## TASK OBJECTIVE
Among the lines below, how many have the word "arrow"? The reply is that number alone.

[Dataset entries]
—————

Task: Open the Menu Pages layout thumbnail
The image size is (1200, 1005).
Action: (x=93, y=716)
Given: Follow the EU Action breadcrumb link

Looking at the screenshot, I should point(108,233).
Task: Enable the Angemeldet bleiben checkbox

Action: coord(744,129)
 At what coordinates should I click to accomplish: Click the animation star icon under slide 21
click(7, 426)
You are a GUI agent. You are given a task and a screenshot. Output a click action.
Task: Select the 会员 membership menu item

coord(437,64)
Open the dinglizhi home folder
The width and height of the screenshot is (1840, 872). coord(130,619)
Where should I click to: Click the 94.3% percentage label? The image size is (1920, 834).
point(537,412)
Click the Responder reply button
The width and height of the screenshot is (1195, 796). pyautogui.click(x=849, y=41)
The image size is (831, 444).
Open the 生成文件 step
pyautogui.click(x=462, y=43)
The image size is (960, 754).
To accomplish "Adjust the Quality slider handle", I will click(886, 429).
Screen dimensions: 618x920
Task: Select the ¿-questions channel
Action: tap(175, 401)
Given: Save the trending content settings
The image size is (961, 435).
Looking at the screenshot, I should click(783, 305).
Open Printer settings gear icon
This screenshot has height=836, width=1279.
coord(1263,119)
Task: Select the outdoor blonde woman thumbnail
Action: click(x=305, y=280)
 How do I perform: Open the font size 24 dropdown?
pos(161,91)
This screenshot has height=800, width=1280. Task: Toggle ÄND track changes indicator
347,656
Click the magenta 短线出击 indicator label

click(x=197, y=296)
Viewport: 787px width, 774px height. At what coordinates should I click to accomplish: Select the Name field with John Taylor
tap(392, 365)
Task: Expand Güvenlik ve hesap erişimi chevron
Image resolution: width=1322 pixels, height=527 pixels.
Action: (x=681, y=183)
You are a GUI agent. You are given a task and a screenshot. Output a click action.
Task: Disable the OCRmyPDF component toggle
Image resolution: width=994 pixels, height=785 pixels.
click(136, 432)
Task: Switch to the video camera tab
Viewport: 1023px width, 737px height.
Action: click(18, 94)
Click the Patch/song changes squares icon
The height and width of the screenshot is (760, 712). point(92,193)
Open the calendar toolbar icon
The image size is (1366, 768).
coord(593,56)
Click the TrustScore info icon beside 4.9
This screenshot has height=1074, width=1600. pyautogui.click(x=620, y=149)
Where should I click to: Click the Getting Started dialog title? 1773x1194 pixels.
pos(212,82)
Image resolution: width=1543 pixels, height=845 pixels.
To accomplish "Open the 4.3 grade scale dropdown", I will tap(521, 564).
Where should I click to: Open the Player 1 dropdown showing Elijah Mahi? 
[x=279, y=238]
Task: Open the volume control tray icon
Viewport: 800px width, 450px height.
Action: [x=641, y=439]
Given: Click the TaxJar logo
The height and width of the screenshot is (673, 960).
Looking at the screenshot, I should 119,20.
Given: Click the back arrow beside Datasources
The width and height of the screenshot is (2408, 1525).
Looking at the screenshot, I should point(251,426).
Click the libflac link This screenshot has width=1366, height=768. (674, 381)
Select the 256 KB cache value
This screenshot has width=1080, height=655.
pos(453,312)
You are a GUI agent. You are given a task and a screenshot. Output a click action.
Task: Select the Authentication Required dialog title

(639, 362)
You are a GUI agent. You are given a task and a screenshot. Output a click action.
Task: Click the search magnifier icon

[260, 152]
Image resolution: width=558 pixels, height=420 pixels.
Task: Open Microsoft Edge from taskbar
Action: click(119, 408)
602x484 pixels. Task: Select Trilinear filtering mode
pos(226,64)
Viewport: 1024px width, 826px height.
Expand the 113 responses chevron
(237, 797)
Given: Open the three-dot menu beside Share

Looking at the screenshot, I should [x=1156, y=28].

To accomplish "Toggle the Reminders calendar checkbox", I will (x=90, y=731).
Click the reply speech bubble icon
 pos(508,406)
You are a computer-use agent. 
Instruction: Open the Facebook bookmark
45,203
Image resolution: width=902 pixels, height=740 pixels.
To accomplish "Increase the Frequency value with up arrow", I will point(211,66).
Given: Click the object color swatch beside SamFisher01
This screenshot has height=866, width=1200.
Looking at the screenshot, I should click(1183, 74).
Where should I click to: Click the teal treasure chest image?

—————

## EXERCISE OUTPUT
2